Com um custo total estimado - no município em questão - de R$ 7409,73, o lucro seria de R$ 1494,62 por hectare. Na temporada 2021/22, o custo total foi, em média, de R$ 4678,39, e lucro de R$ 4420,28. O cálculo detalhado de Aráujo considera:

"De acordo com nossas estimativas temos: 

Custo Operacional Efetivo (COE) R$6.064,39 por hectare

Custo Operacional Total (COT) R$6.393,26 por hectare

Remuneração dos Fatores (RFT) R$1.016,47 por hectare

Custo Total (CT) R$7.409,73 por hectare

Produtividade esperada 65 sacas por hectare

Preço de venda R$136,99 por saca

Receita Bruta (RB) R$8.904,35 por hectare

Margem Bruta (MB) R$2.839,96 por hectare

Margem Líquida (ML) R$2.511,09 por hectare

Lucro (L) R$1.494,62 por hectare". 

 

Para a segunda safra de milho de 2023, as preocupações são as mesmas e a baixa na margem de lucro é semelhante.
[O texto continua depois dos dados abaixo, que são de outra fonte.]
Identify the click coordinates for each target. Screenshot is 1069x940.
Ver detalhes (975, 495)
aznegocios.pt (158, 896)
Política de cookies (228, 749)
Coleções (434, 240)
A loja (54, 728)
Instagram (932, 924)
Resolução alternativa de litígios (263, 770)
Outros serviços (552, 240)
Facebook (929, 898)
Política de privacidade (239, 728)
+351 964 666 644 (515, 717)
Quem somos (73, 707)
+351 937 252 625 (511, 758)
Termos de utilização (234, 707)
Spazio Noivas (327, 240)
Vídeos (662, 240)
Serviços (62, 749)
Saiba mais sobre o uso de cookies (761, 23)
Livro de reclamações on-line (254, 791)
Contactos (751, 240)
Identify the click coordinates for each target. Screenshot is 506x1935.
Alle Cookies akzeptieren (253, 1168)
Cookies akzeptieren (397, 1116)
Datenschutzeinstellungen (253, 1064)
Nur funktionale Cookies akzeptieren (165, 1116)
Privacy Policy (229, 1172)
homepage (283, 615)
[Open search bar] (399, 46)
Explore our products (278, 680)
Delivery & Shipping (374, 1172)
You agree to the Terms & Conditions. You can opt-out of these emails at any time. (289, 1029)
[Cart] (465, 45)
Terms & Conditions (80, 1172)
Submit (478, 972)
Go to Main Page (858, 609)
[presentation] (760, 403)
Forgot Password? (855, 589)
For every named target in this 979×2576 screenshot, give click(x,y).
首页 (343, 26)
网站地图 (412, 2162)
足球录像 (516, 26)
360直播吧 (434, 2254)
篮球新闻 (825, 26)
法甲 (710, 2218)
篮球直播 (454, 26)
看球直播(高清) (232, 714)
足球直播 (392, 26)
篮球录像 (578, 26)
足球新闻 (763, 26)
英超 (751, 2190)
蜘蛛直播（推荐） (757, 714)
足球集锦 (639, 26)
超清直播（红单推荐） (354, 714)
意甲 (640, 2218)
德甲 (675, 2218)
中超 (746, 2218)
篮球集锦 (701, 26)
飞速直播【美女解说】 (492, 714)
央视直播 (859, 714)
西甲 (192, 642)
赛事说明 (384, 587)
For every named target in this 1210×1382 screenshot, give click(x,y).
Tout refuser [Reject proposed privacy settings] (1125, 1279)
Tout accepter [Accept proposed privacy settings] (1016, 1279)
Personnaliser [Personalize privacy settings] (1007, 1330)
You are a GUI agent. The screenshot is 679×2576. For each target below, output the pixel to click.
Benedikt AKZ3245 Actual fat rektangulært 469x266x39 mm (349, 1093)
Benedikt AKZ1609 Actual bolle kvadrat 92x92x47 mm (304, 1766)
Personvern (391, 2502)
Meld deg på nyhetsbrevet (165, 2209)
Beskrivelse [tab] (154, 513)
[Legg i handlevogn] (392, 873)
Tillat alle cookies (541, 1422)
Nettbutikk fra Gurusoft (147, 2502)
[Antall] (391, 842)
Os cálculos de Marcos Araújo apontam para um custo total de R$ 5431,39 por hectare - contra R$ 4408,91 da safrinha 2022 - e um lucro esperado de R$ 1741,01 por hectare, enquanto a média da anterior foi de R$ 2454,31. 

 

"Considerando:

Custo Operacional Efetivo (COE) R$4.244,69 por hectare

Custo Operacional Total (COT) R$4.555,04 por hectare

Remuneração dos Fatores (RFT) R$876,35 por hectare

Custo Total (CT) R$5.431,39 por hectare

Produtividade esperada 120 sacas por hectare

Preço de venda R$59,77 por saca

Receita Bruta (RB) R$7.172,40 por hectare

Margem Bruta (MB) R$2.927,71 por hectare

Margem Líquida (ML) R$2.617,36 por hectare

Lucro (L) R$1.741,01 por hectare". 

 

Valores da soja no Brasil até reagiram nos últimos dias, diz Cepea

No início da segunda quinzena de outubro, os preços da soja voltaram a subir no mercado interno na semana passada. Pesquisadores do Centro de Estudos Avançados em Economia Aplicada (Cepea, da Esalq/USP) destacam que o impulso veio das subsequentes chuvas nas principais áreas em que são plantadas a oleaginosa no Brasil, que têm atrapalhado os trabalhos de campo – no Paraná, alguns agentes já indicam necessidade de replantio em parte das áreas do oeste e sudoeste do estado. 

 

“Além disso, as valorizações nos contratos futuros externos também reforçaram o movimento de alta nos preços no Brasil. Neste caso, o avanço internacional esteve atrelado a estimativas indicando menor oferta de soja nos Estados Unidos”, disse o centro em nota.